More generally, some popular uses for AI include service operations optimization, contact centre automation, customer service analytics, sales and demand forecasting, and risk modeling and analytics, according to the 2022 McKinsey Global Survey on AI.
And when it comes to deciding how to apply AI, Wharton Online reported that companies often focus on driving growth.
That growth, according to Entrepreneur’s Auria Moore, is focused on three central areas:
- AI-powered analytics, which can allow businesses to gather information about users for better product creation.
- Customer service satisfaction, where AI chatbots can provide answers to users faster.
- Targeted digital marketing campaigns, which has AI granting marketers the ability to “enhance personalization at an individual level.”
Meanwhile, supply-chain management is where the highest-reported cost benefits from AI were identified in the McKinsey survey — while “the biggest reported revenue effects are found in marketing and sales, product and service development, and strategy and corporate finance.”
“The bottom-line value realized from AI remains strong and largely consistent,” the report said.
“About a quarter of respondents report this year that at least 5 percent of their organizations’ [earnings before interest and taxes] was attributable to AI in 2021, in line with findings from the previous two years.”
What to consider before going all-in
Given its vast possibilities for application and seemingly limitless potential, investing in AI could seem like a no-brainer for businesses. But some experts warn that it shouldn’t be.
“The first question to ask yourself when considering AI is what problems might be solved with the technology,” Inc.’s Ben Sherry reported last May.
While some companies would find AI genuinely useful — for example, Sherry said, an e-commerce company could use it to market specific products to customers based on data — others could wind up with an unnecessary expense.
“Ask yourself if automating part of your business has an easily identifiable benefit, or whether you have routine tasks that could easily be automated,” he suggested.
AI’s algorithms also need a lot of high-quality data to deliver valuable insights, Open Data Science (ODSC) explained in November 2021, and machine learning needs varied data to build its intelligence.
So before investing in AI, ODSC said, it’s critical to make sure your company has access to a sufficient amount of high-quality data sets.

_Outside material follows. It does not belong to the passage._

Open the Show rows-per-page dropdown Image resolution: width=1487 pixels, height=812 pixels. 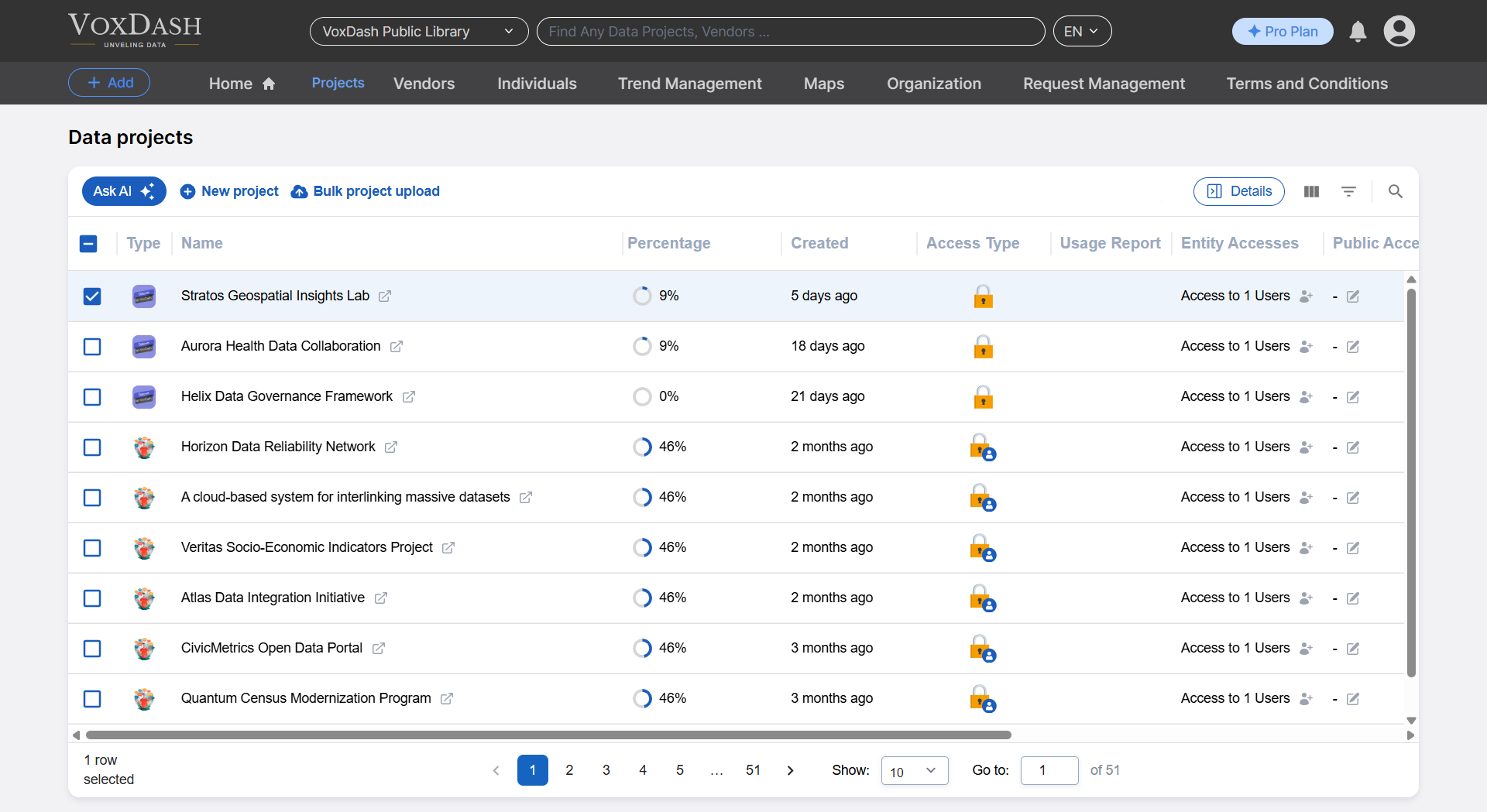point(914,771)
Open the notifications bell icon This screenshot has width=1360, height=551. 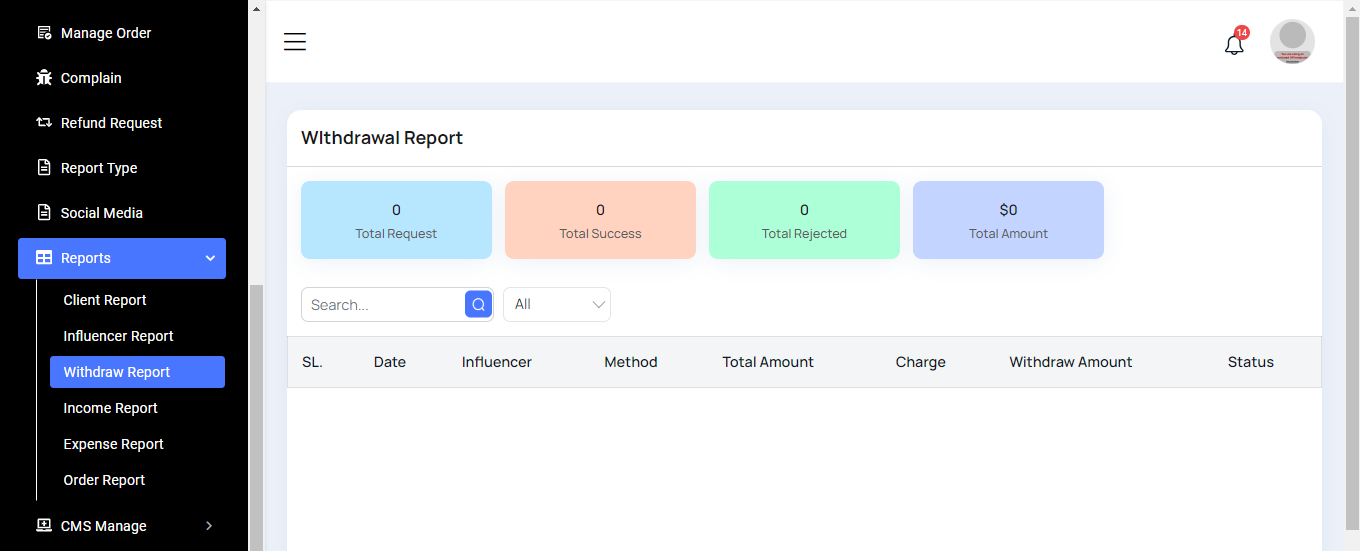coord(1234,44)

“Without data and specifically, high-quality data, your AI investment is useless,” ODSC said.
“It’s essentially like purchasing an expensive car with an incredibly powerful motor without any access to a fuel source.”
Finally, some experts say a critically important question for companies considering AI to ask themselves is: what are the consequences if it fails?
“AI models work through very sophisticated algorithms and statistical correlations, but there is always a margin of error. Does the company want to implement AI in a process with high variability and a low accuracy rate, or the opposite? What risks and how much investment would be lost if it didn’t work out?” industrial IoT company Nexus Integra asked in a blog post.
“Depending on which systems and data are available, the company must evaluate whether the accuracy of these models is expected to be high enough to proceed.”
And Ricardo Baeza-Yates, director of research at the Institute for Experiential AI at Northeastern University, wrote in an August 2021 piece for Forbes that “as the usage of AI grows exponentially, so have the number of AI incidents.”
As such, Baeza-Yates said companies looking to use AI should first ask themselves if they have deeply considered the direct, and indirect, impact of their product or service.
“Here, the accuracy of your model is irrelevant. What matters is the impact of the mistakes you make, even if they are few,” he wrote.“In cases where people were falsely accused by facial recognition systems, killed by driverless cars or unethically targeted for fraud, the damage was severe and lasting.”